Repeat only the lines from the one containing "This screenshot has width=1008, height=1185." to the final line below, exactly as they read, and leave every picture out.

[Stored records]
==================================================

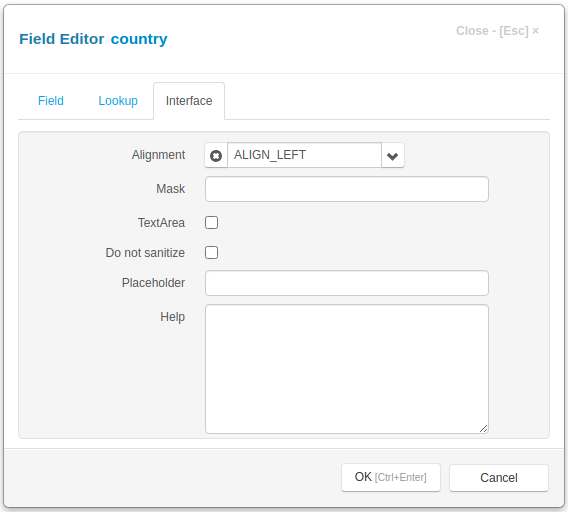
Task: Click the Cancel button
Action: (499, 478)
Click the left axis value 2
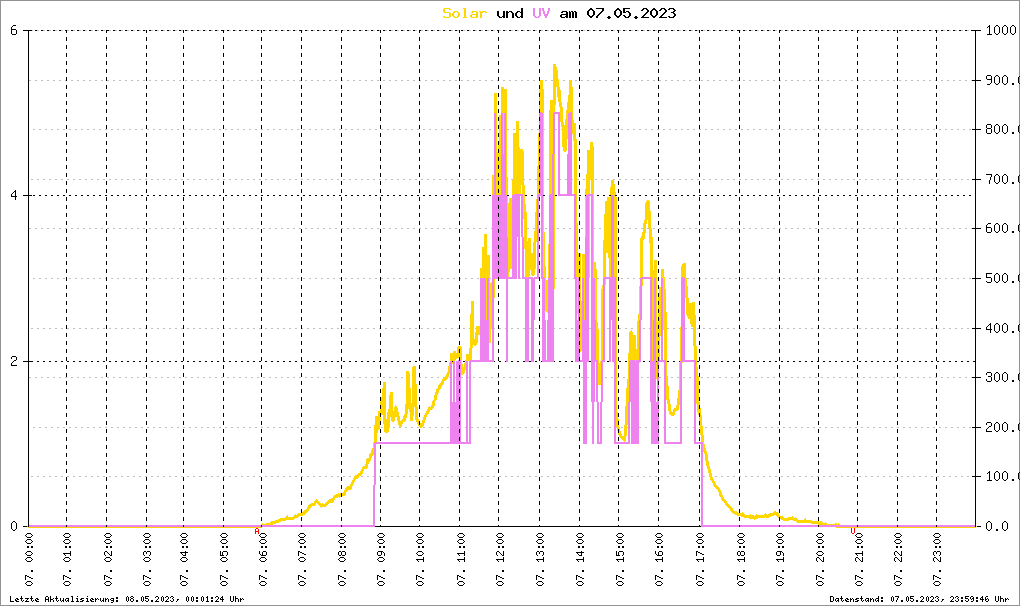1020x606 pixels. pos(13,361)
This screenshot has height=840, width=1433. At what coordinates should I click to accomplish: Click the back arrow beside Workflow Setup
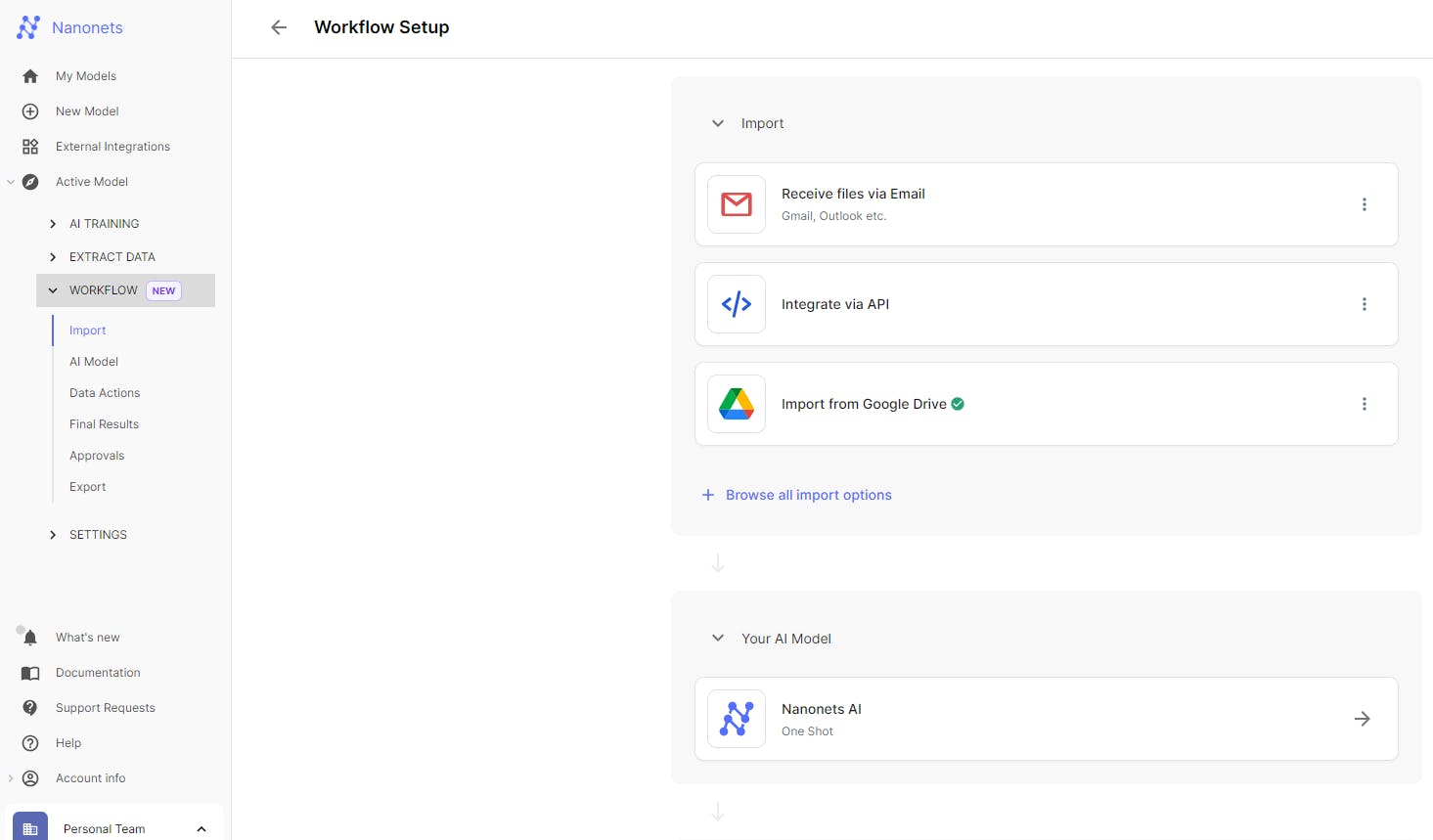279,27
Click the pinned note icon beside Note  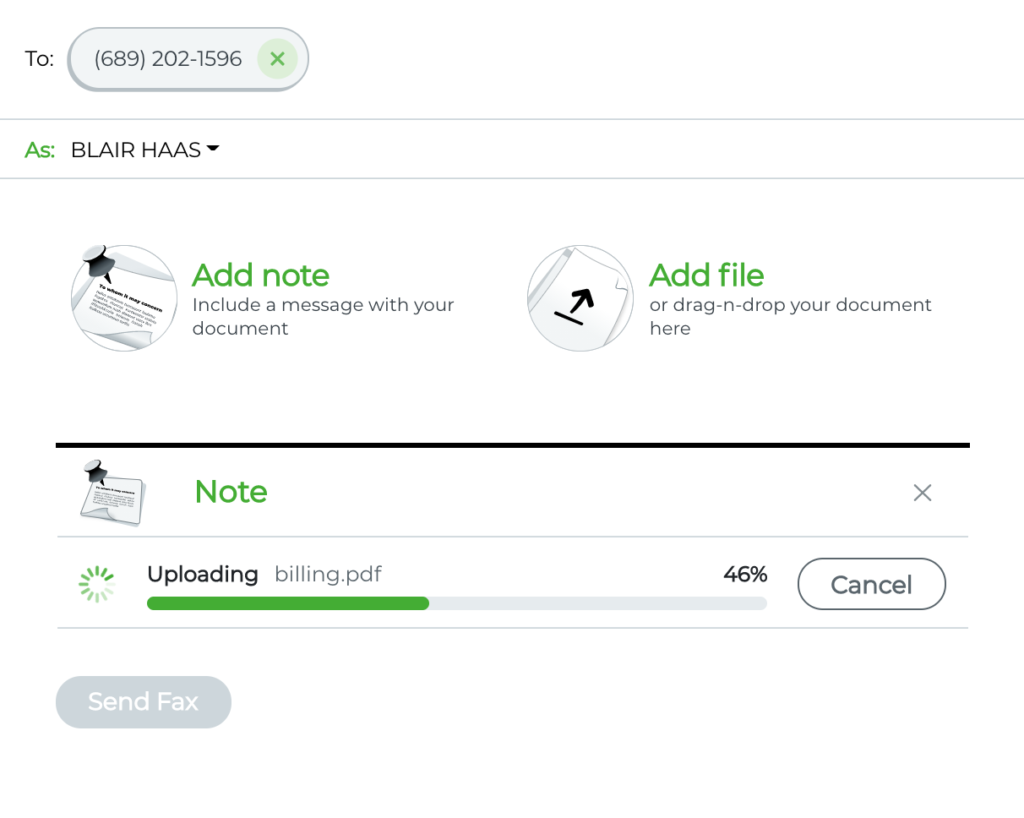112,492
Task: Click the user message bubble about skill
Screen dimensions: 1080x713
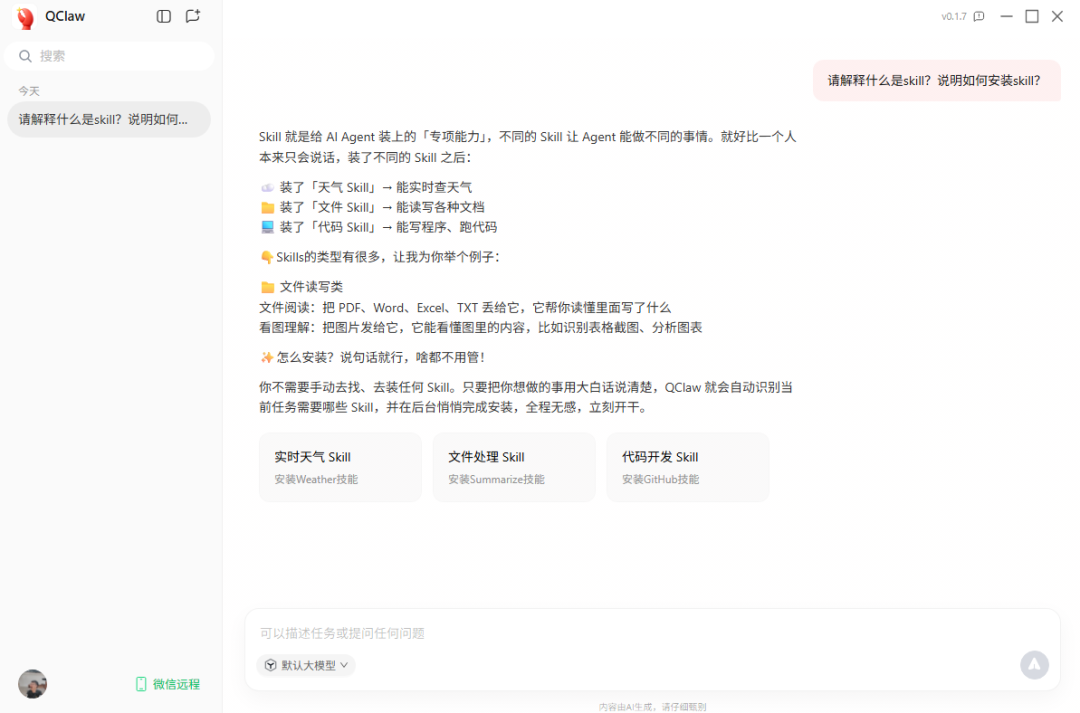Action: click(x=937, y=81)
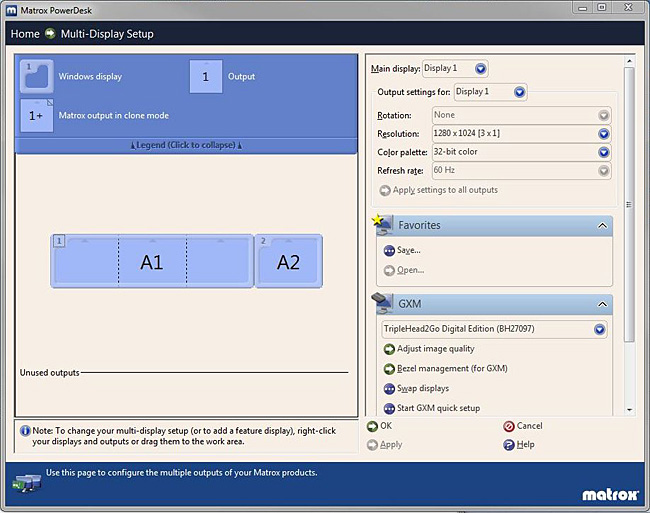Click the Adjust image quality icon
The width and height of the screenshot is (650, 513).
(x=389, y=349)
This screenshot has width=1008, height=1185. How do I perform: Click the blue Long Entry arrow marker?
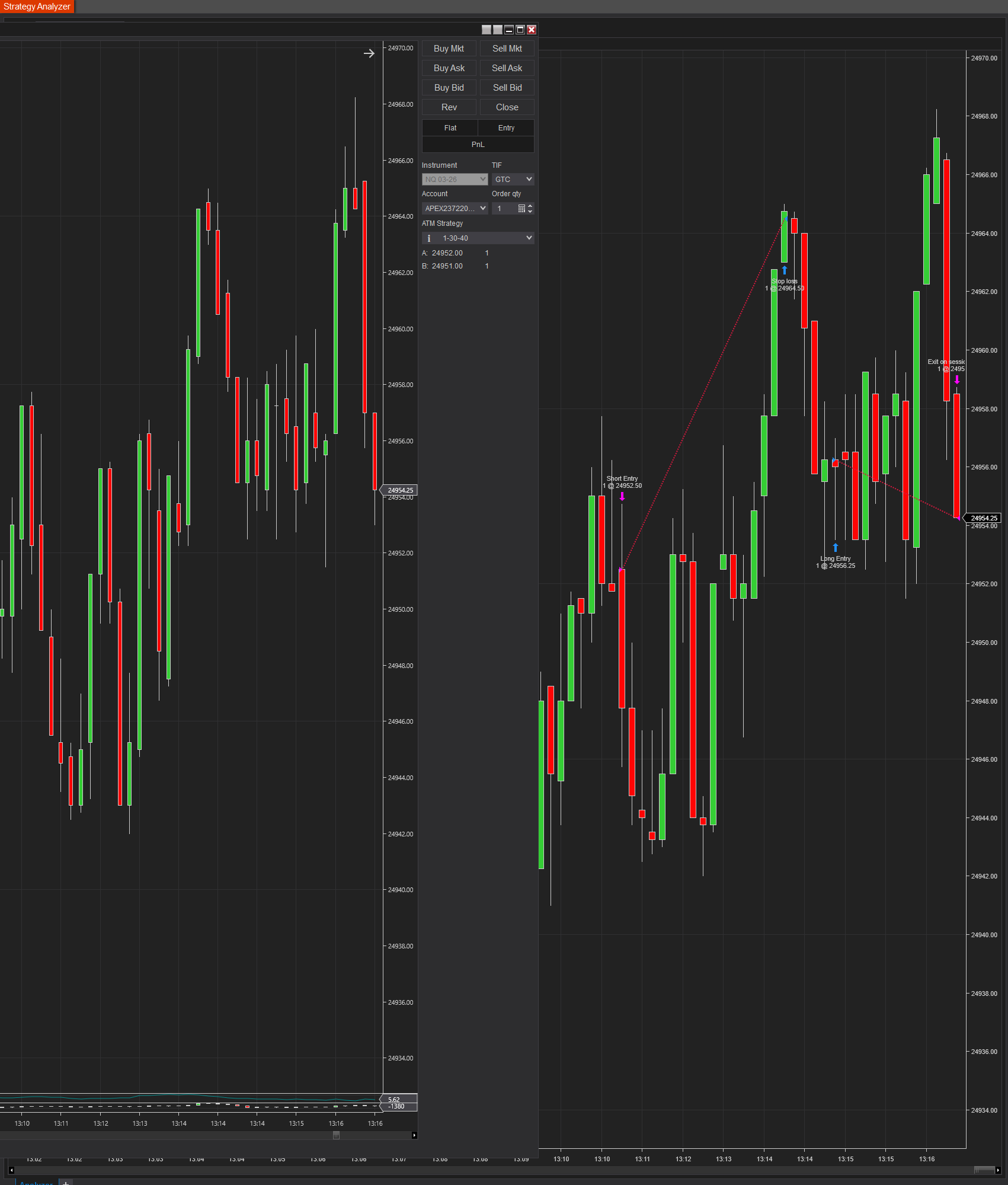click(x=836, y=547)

==================================================

RESPONSE AREA
This screenshot has width=1008, height=1185. How do I perform: Click the blue Long Entry arrow marker?
click(x=836, y=547)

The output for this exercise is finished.